Visualizing spatial point data

California has been actively monitoring groundwater levels for many years. In this example, we will use groundwater level measurements last fall (Fall 2021) in Central Valley, and do spatial interpolation using spatial statistics/geostatistics.

Data source: California natural resources agency

Let's load the point-wise groundwater elevation measurements:

In [ ]:
# load the necessary module
%matplotlib inline
%config InlineBackend.figure_format = 'retina'
import numpy as np
import matplotlib.pyplot as plt
import matplotlib
import pandas as pd
import warnings
import seaborn as sns
import plotly.express as px
from shapely.geometry import Point
from shapely.geometry.polygon import Polygon

warnings.filterwarnings("ignore") # Please uncomment this line and see your warnings if you use this code further for your research
In [ ]:
# Clone data from our GitHub repository
! git clone https://github.com/lijingwang/IntroSpatialData_SDSI.git
fatal: destination path 'IntroSpatialData_SDSI' already exists and is not an empty directory.
In [ ]:
# Load data
## California groundwater elevation during 2021 fall (Sep - Nov)
groundwater = pd.read_csv('/content/IntroSpatialData_SDSI/Data/california_groundwater_level_2021_fall.csv')
## Central Valley polygon
central_valley_polygon = pd.read_csv('/content/IntroSpatialData_SDSI/Data/CV_bounds.csv')

Groundwater level in California, Sep - Nov 2021

In [ ]:
fig, ax = plt.subplots(figsize=[7,10])
matplotlib.rcParams.update({'font.size': 15})

plt.scatter(groundwater['LATITUDE'],groundwater['LONGITUDE'],c = groundwater['GWE'],s = 5,cmap = 'plasma',zorder = 1000)
plt.colorbar()

plt.xlabel('Latitude')
plt.ylabel('Longitude')

plt.title('Groundwater level (feet)')
Out[ ]:
Text(0.5, 1.0, 'Groundwater level (feet)')

Let's zoom into the groundwater level data within the central valley:

In [ ]:
# Within central valley polygon
central_valley = Polygon(central_valley_polygon.values)
point_sets = [Point((groundwater['LONGITUDE'][i],groundwater['LATITUDE'][i])) for i in range(len(groundwater))]
in_valley_or_not = [central_valley.contains(point) for point in point_sets]
groundwater = groundwater[in_valley_or_not]
In [ ]:
fig, ax = plt.subplots(figsize=[7,10])
matplotlib.rcParams.update({'font.size': 15})
plt.scatter(groundwater['LATITUDE'],groundwater['LONGITUDE'],c = groundwater['GWE'],s = 5,cmap = 'plasma',zorder = 1000)
plt.colorbar()
plt.xlabel('Latitude')
plt.ylabel('Longitude')
plt.title('Groundwater level (feet)')
Out[ ]:
Text(0.5, 1.0, 'Groundwater level (feet)')

We do see the spatial correlation of those point measurements, where the nearby points share similar values.
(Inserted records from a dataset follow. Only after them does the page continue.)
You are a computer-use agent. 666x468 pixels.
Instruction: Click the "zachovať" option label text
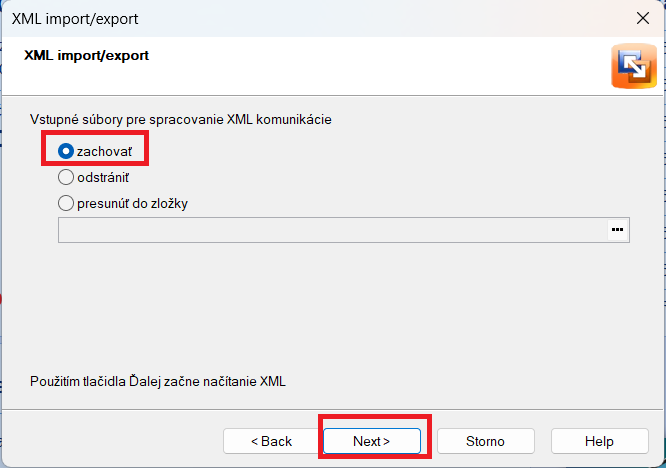104,152
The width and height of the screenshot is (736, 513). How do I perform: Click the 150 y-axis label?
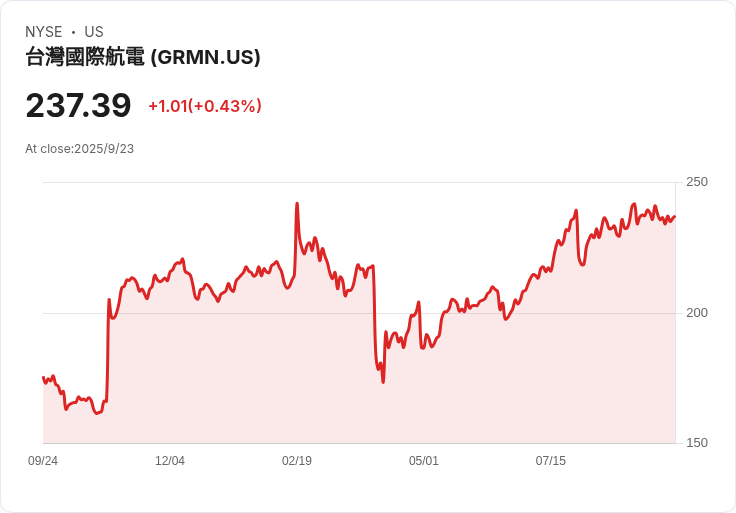pyautogui.click(x=697, y=443)
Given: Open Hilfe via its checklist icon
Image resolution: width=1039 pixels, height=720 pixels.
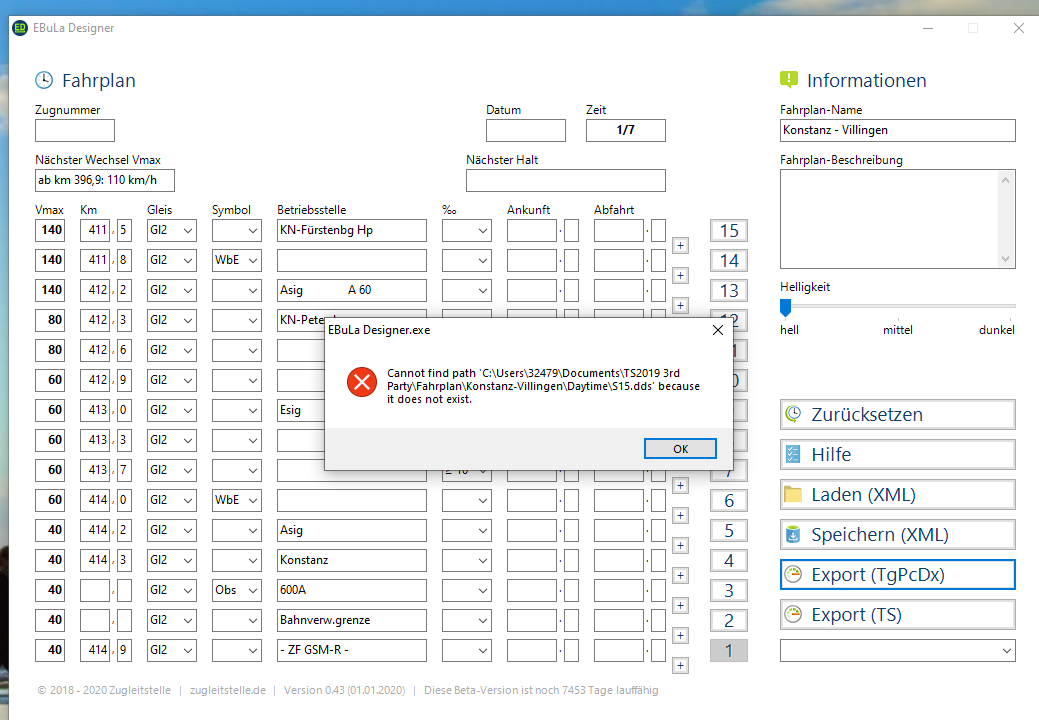Looking at the screenshot, I should (794, 454).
In the next section, we will understand this spatial correlation quantitatively.

Spatial correlation: variogram analysis

Empirical variogram

In [ ]:
! pip install geostatspy
! pip install pyproj
Collecting geostatspy
  Downloading geostatspy-0.0.22-py3-none-any.whl (57 kB)
     |████████████████████████████████| 57 kB 2.1 MB/s 
Installing collected packages: geostatspy
Successfully installed geostatspy-0.0.22
Requirement already satisfied: pyproj in /usr/local/lib/python3.7/dist-packages (3.2.1)
Requirement already satisfied: certifi in /usr/local/lib/python3.7/dist-packages (from pyproj) (2021.10.8)
In [ ]:
import geostatspy.geostats as geostats
from pyproj import Proj

# Project data from lat, lon to utm coordinates
p = Proj(proj='utm',zone=10,ellps='WGS84', preserve_units=False)

# UTM polygon
cv_x,cv_y = p(central_valley_polygon.values[:,0],central_valley_polygon.values[:,1])
cv_x = cv_x/1000
cv_y = cv_y/1000
central_valley_xy = Polygon(np.array([cv_x,cv_y]).T)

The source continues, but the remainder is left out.